For senior managers, executives and medical and dental consultants, the divide is even greater, with a 28 per cent gap in the hourly pay of women and men – despite women working in the service for an average of nearly 16 years compared 12½ years for men.
The audit also revealed that black minority workers are paid nearly three per cent less than white co-workers for similar roles.
In 2015, male executives, senior managers and consultants were paid an average of £43.54 per hour, compared to £31.28 for females in the same pay band.
Alison Johnstone, Scottish Green MSP for Lothian, said: “These figures are appalling. It’s ridiculous that decades on from legislation, equal pay is something we still have to fight for. Successive governments have failed to take it seriously.
“The Scottish Government needs to get a grip of public services such as the NHS to ensure that women and men doing similar jobs are paid the same.”

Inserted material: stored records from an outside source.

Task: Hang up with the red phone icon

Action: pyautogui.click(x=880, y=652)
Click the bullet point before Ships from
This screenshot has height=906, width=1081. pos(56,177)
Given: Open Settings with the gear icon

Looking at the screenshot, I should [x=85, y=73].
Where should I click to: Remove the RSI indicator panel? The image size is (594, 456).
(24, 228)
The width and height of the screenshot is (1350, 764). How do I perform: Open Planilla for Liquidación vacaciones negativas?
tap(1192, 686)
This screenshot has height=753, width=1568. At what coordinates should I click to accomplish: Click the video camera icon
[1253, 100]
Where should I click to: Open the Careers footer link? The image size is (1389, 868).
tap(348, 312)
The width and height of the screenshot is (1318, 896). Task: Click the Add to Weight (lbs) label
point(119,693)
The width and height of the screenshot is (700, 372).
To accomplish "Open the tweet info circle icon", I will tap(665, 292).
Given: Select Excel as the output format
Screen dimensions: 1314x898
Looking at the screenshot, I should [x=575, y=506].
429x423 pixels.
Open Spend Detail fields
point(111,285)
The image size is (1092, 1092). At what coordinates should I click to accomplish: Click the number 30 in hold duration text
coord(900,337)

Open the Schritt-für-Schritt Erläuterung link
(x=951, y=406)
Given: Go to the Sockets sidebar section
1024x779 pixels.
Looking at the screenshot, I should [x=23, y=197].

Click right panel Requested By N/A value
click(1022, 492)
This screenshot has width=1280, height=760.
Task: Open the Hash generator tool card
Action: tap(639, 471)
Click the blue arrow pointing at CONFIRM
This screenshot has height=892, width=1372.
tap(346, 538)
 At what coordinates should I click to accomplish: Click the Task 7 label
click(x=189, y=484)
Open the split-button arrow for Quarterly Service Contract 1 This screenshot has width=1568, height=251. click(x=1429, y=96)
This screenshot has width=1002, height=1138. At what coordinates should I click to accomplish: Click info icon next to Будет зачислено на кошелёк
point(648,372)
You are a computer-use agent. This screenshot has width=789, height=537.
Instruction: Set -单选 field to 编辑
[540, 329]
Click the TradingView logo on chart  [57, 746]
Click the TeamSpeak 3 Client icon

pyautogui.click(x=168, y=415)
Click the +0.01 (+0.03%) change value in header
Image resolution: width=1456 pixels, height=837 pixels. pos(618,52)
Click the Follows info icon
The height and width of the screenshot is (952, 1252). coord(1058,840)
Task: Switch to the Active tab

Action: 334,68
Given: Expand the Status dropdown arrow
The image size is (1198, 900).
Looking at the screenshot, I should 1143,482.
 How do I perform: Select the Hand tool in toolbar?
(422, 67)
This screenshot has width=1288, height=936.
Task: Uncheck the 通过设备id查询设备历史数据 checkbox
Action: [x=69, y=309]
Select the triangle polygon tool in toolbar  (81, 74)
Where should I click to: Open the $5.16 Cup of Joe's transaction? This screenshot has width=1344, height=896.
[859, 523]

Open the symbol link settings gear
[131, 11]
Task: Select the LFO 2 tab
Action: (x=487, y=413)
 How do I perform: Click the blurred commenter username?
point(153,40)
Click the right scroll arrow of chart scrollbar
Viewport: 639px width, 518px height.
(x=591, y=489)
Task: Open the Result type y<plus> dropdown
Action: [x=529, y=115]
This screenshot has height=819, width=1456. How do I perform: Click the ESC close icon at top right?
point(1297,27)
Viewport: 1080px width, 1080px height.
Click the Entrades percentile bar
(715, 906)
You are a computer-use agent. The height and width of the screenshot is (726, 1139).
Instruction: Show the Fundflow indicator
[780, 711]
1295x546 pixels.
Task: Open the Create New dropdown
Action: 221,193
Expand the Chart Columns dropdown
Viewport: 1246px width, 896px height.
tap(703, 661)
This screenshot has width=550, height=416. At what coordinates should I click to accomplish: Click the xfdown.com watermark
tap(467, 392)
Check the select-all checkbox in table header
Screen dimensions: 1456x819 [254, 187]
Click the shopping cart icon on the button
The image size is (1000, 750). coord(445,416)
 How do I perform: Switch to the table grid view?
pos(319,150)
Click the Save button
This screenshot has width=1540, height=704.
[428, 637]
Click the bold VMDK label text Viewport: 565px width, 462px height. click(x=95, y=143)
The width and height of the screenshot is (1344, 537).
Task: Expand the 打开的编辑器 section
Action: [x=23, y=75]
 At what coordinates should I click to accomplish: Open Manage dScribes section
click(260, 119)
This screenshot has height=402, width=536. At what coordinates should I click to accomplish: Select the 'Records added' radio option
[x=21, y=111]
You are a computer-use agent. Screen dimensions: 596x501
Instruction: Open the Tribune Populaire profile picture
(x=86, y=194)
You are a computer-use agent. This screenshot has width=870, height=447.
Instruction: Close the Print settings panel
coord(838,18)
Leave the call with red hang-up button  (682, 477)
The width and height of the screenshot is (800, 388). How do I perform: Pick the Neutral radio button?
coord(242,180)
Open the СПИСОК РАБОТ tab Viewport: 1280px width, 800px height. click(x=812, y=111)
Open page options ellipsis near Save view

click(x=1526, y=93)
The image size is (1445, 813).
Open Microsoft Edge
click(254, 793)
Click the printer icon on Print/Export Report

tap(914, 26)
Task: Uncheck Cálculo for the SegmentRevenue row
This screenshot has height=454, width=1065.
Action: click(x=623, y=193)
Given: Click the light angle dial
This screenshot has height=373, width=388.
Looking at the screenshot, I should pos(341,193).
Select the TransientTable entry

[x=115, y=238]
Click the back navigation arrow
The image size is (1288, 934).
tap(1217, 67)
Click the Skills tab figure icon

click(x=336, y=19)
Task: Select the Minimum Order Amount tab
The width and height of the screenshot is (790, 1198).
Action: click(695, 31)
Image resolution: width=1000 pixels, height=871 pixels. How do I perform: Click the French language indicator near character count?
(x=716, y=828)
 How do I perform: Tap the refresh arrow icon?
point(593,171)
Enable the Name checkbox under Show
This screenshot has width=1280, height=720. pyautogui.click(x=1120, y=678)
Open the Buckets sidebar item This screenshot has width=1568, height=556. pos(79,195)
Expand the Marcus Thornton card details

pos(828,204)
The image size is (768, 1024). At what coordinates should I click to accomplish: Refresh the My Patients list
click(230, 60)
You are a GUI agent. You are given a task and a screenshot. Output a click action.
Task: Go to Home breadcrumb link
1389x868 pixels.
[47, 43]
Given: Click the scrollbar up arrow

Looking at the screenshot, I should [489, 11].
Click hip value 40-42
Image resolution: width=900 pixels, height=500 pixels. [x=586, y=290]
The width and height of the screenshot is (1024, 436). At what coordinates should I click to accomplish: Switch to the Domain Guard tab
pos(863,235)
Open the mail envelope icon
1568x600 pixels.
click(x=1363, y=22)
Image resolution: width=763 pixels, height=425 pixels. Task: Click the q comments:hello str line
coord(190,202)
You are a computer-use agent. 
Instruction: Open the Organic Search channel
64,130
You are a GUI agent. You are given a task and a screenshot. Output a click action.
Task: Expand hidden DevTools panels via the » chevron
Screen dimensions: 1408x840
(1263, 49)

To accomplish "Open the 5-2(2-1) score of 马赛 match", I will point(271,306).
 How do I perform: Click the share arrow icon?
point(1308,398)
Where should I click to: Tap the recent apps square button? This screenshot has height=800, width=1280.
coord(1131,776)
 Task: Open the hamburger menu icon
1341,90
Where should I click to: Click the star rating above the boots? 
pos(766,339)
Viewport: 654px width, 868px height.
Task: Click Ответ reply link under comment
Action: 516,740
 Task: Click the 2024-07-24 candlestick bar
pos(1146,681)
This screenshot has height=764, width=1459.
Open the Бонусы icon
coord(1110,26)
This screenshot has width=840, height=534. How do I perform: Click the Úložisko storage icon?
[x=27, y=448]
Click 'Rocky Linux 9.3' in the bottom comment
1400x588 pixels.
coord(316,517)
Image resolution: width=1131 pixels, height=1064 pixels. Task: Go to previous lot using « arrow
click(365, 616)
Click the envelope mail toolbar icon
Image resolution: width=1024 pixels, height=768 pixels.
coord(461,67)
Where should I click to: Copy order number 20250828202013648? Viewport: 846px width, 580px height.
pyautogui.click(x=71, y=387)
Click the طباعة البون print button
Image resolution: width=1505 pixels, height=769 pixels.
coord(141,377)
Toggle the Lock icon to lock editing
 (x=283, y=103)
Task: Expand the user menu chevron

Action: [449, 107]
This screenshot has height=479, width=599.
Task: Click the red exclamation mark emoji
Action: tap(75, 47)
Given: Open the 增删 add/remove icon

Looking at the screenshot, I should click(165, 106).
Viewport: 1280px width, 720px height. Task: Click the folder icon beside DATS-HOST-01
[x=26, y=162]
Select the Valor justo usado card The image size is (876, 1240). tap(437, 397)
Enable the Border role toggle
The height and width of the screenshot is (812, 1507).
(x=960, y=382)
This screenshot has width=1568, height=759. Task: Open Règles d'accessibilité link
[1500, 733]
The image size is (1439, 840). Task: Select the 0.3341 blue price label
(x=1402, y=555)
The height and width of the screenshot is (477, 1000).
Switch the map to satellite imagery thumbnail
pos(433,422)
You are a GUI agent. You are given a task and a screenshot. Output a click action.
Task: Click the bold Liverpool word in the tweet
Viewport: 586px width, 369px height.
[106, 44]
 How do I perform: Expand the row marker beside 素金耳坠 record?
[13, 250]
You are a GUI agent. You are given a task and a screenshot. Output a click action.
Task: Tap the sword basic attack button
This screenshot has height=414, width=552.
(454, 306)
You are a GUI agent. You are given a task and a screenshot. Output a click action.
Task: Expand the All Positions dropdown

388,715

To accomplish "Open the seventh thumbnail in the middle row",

Emma Ritch, executive director of Engender, who campaigns on behalf of women’s rights, added: “The figures published today suggest that there is still work to be done to deliver equality for the women who deliver the valuable services on which all of us depend.” According to the NHS Health Scotland audit: “The initial analysis of our workforce indicates the gender pay gap is 16.43 per cent, down from 18.54 per cent in 2014. In the executive, senior manager and consultant pay grades, the pay gap is 28.16 per cent.
“Length of service in this category has been considered; however women have a longer length of service on average than men – 15.96 years versus 12.51 years for men in 2015.
“NHS Health Scotland’s equal pay gap can be attributed almost entirely to differences in the pay among our executive, senior manager and medical/dental consultant staff.”